Via RCP, note that he doesn’t say to whom. Is that plausible deniability of the sort I wrote about earlier or is the White House still less than 100 percent sure that North Korea’s behind this? (Cybersecurity pros disagree on whether the Kim cabal is to blame.) It’s much scarier if some rogue private outfit is behind the Sony hack than if it’s the NorKs, partly because it would show just how much damage freelancers can do to a major international industry and partly because it would show how easy it is for agent provocateurs to raise tensions between two enemy states. What could a hacker or team of hackers do if they set their minds to stoking suspicions between, say, India and Pakistan?
If it is the NorKs, I can’t imagine what a proportional response would look like. Hack state TV and preempt the eight millionth consecutive showing of “Blessings of Victory Come from Great Leader” with “The Interview”? (Or, if you really want to turn the screws, “Keeping Up with the Kardashians”?) Let me remind you that when it comes to countering threats of violence aimed at provocative American entertainment, this administration’s record is, shall we say, spotty. Remember?
The American Embassy in Islamabad, in a bid to tamp down public rage over the anti-Islam film produced in the U.S., is spending $70,000 to air an ad on Pakistani television that features President Obama and Secretary of State Hillary Rodham Clinton denouncing the video.
The State Department said Thursday the embassy had compiled brief clips of Obama and Clinton rejecting the contents of the movie and extolling American tolerance for all religions into a 30-second public service announcement that is running on seven Pakistani networks. Obama and Clinton’s comments, which are from previous public events in Washington, are in English but subtitled in Urdu, the main Pakistani language.
A “proportional” response from the White House would, I guess, be to hack North Korean state TV and air an apology on Sony’s behalf.

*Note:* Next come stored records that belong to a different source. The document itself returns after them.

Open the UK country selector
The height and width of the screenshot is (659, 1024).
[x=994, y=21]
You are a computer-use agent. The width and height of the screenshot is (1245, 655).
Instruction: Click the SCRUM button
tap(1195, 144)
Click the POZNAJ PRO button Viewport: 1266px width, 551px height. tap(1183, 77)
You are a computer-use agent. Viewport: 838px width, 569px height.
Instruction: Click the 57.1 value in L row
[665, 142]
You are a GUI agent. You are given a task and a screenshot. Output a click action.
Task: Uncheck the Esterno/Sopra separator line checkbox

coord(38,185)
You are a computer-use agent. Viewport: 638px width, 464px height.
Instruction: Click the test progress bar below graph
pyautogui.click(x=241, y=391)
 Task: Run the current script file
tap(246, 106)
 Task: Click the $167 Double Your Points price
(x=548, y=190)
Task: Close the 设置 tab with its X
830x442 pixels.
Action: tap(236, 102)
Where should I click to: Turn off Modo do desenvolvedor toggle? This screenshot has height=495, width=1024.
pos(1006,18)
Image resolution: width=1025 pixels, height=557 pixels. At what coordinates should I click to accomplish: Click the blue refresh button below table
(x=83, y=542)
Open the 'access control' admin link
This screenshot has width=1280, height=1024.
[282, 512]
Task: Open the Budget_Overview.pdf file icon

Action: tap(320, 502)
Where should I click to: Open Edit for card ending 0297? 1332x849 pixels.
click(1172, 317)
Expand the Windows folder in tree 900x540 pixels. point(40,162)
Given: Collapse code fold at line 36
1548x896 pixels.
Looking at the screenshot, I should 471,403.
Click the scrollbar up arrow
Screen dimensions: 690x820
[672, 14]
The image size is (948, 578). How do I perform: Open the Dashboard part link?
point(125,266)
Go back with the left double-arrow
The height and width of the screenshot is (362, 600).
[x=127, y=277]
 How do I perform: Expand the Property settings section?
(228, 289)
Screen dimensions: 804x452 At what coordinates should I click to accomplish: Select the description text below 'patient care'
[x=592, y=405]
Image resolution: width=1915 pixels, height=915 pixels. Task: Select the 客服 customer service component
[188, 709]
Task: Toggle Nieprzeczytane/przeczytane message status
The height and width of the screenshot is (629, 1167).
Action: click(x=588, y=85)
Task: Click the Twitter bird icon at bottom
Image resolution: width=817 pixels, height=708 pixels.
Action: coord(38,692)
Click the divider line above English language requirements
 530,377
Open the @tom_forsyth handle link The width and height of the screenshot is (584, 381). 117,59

One lingering question in all this: Why now? If NK is behind this, what is it about “The Interview” that set them off to the point where they felt obliged to melt Sony down? Ace is right that Hollywood movies dump on North Korea all the time, most famously “Team America.” “The Interview” raises the bar a little by showing Kim Jong-un being assassinated, but people from the State Department apparently watched the film this summer and found nothing so risky about it as to warrant a heads up to Sony. Maybe, unbeknownst to western analysts, Kim’s hold on power has slipped and the regime is suddenly nervous to any whiff of him being deposed. In which case, good job by Hollywood handing him a glorious propaganda victory that he can use to impress the masses.